空は青く透き通り、雲が優雅に頭上を過ぎていく。時刻は午後二時、一番暑い時間帯である。それに合わせてか、蝉はミンミンと大合唱をし、木々は緑の葉を伸び伸びと伸ばす。
 今、剛は、寝転がりながらそれを身体いっぱいに感じていた。

(こうしていると、田舎に生まれた事を心から幸せに感じるな・・・)

 ここは、五玖真寺の所有の森。剛は集合時間よりも少しばかり早く着いてしまったので、集合時間になるまでここで時間つぶしをしているという訳である。

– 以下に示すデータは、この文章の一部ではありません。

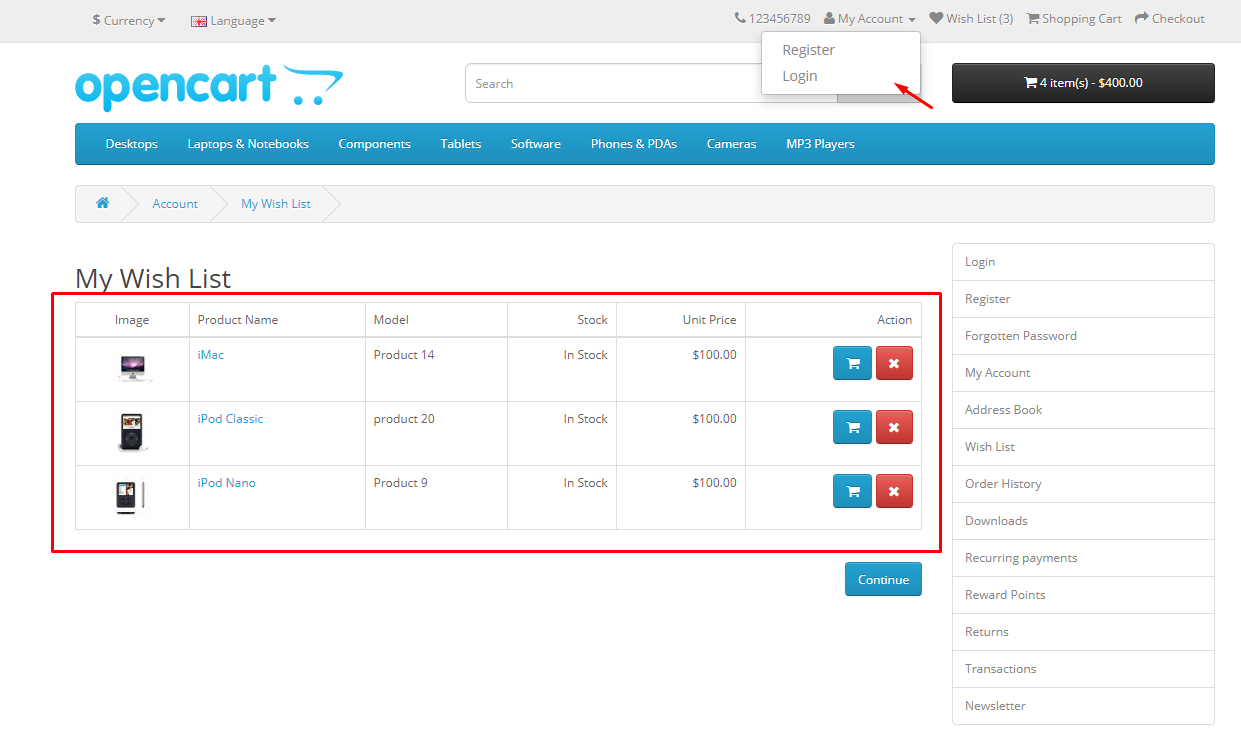Choose Register in the account dropdown
Screen dimensions: 1241x742
[x=808, y=50]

 こうして時間潰しをする事しばし、いつの間にか剛は眠りに落ちていた・・・
 紅い空、流れる雲、山と山の間に見える日の光。そして、その光を受けて紅く色付くグラウンド・・・どうやら、ここは学校らしい。

(俺、どうして学校にいるんだ?)

 周りを見回そうとするが、視界は固定されていて、それ以外の景色は見ることが出来ない。

(これは・・・夢?)

 剛は何だか不思議な感情に囚われた。今まで、彼が経験してきた夢は、現実とは思いはしなかったものの、自分が夢を見ているという自覚が生まれた事がなかったのだ。
その間も夢の世界の時間は進んでいく。

 いつの間にか、グラウンドに、一つの人影が現れた。それは、ゆらりゆらりと動くと、その場に座り込み、虚空に向かって何か呟き出した。

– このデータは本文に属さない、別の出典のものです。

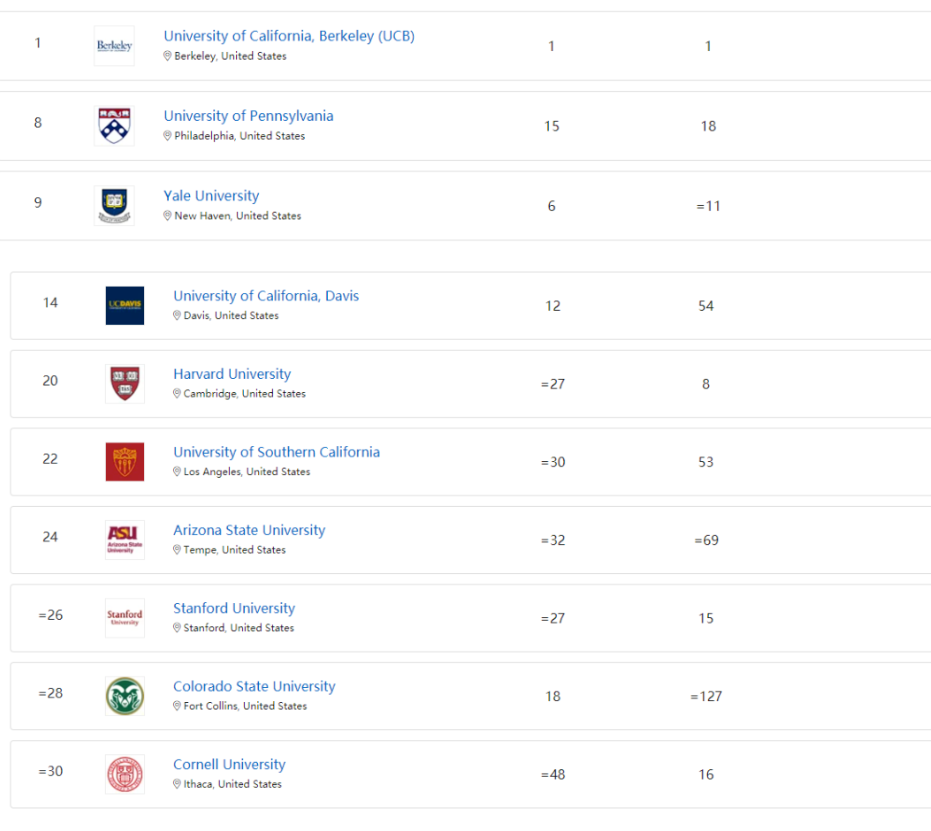Open the Cornell University link

pyautogui.click(x=229, y=765)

『・・・・は間違ってないんだ・・・悪いのは・・・・なんだから。そうだよね?・・・・』

(この声、何処かで・・・)

 必死に考えるものの、なかなか思い出せない。

(何処かで・・・いつも聞いてるはずなんだけど・・)

 そうしている間に、もう一つ影が現れる。大きさは、先程の半分程度、子供の物のようにも見える。
 その人影は、座り込んでいる人影に近付いていく。

『・・・。私・・・・』

 人影が近付くと、その子供程の人影は、ひたりと立ち止まり、何か囁く。